== PROBLEM TO SOLVE ==
Quote the records below verbatim, from the line containing "Click the search magnifier icon" through the line containing "tap(1231, 129)", both included, and nothing else.

== INPUT FOR THIS TASK ==
···

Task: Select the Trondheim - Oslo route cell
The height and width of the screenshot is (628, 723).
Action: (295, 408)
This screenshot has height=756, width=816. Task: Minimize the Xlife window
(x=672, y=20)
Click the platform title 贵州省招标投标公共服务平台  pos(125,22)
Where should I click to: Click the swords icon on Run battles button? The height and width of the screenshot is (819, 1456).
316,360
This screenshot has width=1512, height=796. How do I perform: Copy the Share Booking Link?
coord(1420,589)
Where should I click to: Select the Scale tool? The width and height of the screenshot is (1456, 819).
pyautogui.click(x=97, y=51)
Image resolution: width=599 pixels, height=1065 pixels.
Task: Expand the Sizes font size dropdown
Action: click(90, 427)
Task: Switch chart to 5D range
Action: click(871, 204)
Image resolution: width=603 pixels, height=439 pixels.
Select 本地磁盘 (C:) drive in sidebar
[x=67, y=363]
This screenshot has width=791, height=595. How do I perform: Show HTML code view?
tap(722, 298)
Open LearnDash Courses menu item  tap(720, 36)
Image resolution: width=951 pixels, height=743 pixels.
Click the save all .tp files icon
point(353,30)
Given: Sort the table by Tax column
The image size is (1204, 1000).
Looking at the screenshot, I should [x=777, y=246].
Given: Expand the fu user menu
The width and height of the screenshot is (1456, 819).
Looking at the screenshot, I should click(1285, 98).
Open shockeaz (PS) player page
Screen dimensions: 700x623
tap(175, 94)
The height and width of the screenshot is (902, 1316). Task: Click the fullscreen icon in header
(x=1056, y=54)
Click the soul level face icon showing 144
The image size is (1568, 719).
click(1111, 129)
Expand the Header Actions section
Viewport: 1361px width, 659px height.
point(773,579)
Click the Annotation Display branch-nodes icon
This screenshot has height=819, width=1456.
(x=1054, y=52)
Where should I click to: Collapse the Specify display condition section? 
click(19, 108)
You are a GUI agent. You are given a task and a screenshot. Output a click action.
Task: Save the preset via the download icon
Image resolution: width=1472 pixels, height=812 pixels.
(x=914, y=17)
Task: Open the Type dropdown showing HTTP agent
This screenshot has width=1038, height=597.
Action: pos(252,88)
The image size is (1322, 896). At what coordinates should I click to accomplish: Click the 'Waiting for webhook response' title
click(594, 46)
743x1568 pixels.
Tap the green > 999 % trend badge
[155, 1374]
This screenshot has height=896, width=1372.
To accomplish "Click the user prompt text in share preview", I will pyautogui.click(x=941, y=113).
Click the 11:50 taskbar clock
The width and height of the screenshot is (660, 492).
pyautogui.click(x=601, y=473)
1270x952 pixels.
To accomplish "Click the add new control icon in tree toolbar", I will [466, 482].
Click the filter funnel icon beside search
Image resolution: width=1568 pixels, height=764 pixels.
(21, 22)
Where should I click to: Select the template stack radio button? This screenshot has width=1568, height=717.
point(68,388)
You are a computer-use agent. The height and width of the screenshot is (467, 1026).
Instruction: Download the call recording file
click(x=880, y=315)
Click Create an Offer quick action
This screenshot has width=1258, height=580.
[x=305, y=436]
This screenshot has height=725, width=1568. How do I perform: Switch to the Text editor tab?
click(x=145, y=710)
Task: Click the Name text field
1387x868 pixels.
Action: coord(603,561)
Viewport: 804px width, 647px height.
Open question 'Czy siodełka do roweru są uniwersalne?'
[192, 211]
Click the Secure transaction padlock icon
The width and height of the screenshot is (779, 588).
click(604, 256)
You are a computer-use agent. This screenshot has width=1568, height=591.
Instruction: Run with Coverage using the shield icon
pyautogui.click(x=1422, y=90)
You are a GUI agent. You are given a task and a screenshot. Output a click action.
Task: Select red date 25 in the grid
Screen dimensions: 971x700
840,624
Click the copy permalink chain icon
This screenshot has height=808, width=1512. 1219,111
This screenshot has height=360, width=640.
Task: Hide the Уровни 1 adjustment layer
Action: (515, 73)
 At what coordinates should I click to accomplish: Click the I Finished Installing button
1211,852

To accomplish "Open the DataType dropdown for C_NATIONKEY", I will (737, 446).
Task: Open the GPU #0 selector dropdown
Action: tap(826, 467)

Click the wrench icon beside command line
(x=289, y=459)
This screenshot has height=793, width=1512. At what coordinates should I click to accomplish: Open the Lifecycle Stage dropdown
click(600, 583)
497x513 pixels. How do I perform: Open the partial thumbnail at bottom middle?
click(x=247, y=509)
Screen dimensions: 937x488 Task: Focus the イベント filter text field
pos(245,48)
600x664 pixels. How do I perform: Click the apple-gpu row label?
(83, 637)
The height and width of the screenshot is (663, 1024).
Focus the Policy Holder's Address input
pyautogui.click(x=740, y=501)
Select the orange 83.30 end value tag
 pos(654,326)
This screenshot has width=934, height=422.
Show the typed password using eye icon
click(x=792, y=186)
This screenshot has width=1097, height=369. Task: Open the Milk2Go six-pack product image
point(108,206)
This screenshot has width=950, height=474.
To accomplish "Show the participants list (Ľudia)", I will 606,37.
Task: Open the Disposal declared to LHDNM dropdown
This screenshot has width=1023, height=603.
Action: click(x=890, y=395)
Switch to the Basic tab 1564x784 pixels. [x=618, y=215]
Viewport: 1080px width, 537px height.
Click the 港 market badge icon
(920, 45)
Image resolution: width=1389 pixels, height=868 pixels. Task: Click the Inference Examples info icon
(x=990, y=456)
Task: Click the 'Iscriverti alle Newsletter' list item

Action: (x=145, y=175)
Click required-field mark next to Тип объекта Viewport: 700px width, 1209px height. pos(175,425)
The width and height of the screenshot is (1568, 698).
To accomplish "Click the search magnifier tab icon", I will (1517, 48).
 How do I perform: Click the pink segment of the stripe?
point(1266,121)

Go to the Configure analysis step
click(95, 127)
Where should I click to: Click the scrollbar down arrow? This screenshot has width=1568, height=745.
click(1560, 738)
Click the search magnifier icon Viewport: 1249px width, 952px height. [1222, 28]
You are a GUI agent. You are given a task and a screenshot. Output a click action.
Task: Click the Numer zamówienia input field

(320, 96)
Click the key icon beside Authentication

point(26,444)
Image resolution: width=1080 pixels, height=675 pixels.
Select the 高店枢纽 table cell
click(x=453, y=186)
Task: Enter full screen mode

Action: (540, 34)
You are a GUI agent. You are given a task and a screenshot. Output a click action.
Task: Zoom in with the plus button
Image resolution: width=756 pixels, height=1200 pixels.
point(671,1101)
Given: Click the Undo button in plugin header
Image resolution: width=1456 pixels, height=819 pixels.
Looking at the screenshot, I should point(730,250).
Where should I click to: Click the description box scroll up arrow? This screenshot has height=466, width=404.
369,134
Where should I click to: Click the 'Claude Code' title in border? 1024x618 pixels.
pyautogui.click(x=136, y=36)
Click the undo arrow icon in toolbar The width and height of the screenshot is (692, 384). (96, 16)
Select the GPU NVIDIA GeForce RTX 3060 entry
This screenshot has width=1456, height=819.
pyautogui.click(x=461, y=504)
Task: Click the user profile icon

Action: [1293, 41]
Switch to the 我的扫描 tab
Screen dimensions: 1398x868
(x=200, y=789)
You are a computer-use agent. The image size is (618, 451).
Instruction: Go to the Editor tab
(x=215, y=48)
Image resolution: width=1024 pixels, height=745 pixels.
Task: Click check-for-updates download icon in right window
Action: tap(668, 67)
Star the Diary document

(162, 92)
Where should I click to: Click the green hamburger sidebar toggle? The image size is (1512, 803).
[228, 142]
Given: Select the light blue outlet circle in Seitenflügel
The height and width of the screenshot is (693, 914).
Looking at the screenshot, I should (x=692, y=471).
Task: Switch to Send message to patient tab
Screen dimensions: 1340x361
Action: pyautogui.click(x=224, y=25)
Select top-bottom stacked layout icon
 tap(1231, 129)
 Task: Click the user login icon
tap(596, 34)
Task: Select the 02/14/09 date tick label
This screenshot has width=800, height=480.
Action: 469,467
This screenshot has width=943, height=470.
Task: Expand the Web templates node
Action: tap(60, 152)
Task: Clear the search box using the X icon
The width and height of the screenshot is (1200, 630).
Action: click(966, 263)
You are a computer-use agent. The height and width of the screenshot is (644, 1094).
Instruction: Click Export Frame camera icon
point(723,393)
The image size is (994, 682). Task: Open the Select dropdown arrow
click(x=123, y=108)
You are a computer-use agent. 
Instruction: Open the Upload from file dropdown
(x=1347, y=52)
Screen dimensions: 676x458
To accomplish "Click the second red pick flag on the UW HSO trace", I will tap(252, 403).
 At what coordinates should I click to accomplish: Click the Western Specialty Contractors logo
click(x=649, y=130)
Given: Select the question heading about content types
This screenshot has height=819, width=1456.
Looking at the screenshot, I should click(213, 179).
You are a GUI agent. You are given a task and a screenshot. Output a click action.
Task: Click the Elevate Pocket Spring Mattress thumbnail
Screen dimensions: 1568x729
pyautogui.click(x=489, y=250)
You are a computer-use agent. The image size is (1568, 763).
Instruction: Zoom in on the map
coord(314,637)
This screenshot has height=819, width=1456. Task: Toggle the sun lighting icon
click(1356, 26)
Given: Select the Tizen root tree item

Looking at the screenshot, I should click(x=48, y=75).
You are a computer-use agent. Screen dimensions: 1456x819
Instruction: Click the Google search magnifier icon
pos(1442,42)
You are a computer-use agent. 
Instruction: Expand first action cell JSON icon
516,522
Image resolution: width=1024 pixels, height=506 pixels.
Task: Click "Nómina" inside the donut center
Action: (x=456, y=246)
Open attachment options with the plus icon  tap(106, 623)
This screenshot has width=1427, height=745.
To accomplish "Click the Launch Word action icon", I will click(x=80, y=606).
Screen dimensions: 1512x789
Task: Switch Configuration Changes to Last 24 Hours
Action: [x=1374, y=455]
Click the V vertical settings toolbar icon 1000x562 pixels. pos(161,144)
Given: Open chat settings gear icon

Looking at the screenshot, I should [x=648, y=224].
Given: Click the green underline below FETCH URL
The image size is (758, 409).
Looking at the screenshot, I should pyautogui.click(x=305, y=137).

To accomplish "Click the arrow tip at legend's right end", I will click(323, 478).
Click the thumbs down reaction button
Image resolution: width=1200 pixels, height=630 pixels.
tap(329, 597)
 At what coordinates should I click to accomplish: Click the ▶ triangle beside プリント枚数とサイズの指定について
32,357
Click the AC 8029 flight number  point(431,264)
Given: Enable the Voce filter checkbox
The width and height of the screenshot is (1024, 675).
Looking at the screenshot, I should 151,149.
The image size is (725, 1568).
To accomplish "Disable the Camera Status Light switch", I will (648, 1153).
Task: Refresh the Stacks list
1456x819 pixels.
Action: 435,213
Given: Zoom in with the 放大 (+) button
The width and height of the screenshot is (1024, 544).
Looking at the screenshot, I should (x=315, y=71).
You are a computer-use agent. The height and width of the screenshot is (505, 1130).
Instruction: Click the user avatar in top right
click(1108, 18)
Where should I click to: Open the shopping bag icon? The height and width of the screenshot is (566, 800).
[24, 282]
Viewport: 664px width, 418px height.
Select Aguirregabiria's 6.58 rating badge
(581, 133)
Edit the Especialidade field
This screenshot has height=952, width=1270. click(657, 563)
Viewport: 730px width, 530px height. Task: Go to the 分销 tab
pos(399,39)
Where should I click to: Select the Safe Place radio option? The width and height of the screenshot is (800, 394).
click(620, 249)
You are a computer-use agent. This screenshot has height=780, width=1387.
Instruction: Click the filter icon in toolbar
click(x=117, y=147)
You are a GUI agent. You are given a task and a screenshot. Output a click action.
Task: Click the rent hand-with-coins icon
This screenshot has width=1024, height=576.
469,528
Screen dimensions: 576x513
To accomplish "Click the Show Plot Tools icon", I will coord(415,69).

···

== SOLUTION FOR THIS TASK ==
Click the search magnifier icon Viewport: 1249px width, 952px height. [1222, 28]
You are a GUI agent. You are given a task and a screenshot. Output a click action.
Task: Click the Numer zamówienia input field

(320, 96)
Click the key icon beside Authentication

point(26,444)
Image resolution: width=1080 pixels, height=675 pixels.
Select the 高店枢纽 table cell
click(x=453, y=186)
Task: Enter full screen mode

Action: (540, 34)
You are a GUI agent. You are given a task and a screenshot. Output a click action.
Task: Zoom in with the plus button
Image resolution: width=756 pixels, height=1200 pixels.
point(671,1101)
Given: Click the Undo button in plugin header
Image resolution: width=1456 pixels, height=819 pixels.
Looking at the screenshot, I should point(730,250).
Where should I click to: Click the description box scroll up arrow? This screenshot has height=466, width=404.
369,134
Where should I click to: Click the 'Claude Code' title in border? 1024x618 pixels.
pyautogui.click(x=136, y=36)
Click the undo arrow icon in toolbar The width and height of the screenshot is (692, 384). (96, 16)
Select the GPU NVIDIA GeForce RTX 3060 entry
This screenshot has width=1456, height=819.
pyautogui.click(x=461, y=504)
Task: Click the user profile icon

Action: [1293, 41]
Switch to the 我的扫描 tab
Screen dimensions: 1398x868
(x=200, y=789)
You are a computer-use agent. The image size is (618, 451).
Instruction: Go to the Editor tab
(x=215, y=48)
Image resolution: width=1024 pixels, height=745 pixels.
Task: Click check-for-updates download icon in right window
Action: tap(668, 67)
Star the Diary document

(162, 92)
Where should I click to: Click the green hamburger sidebar toggle? The image size is (1512, 803).
[228, 142]
Given: Select the light blue outlet circle in Seitenflügel
The height and width of the screenshot is (693, 914).
Looking at the screenshot, I should (x=692, y=471).
Task: Switch to Send message to patient tab
Screen dimensions: 1340x361
Action: pyautogui.click(x=224, y=25)
Select top-bottom stacked layout icon
 tap(1231, 129)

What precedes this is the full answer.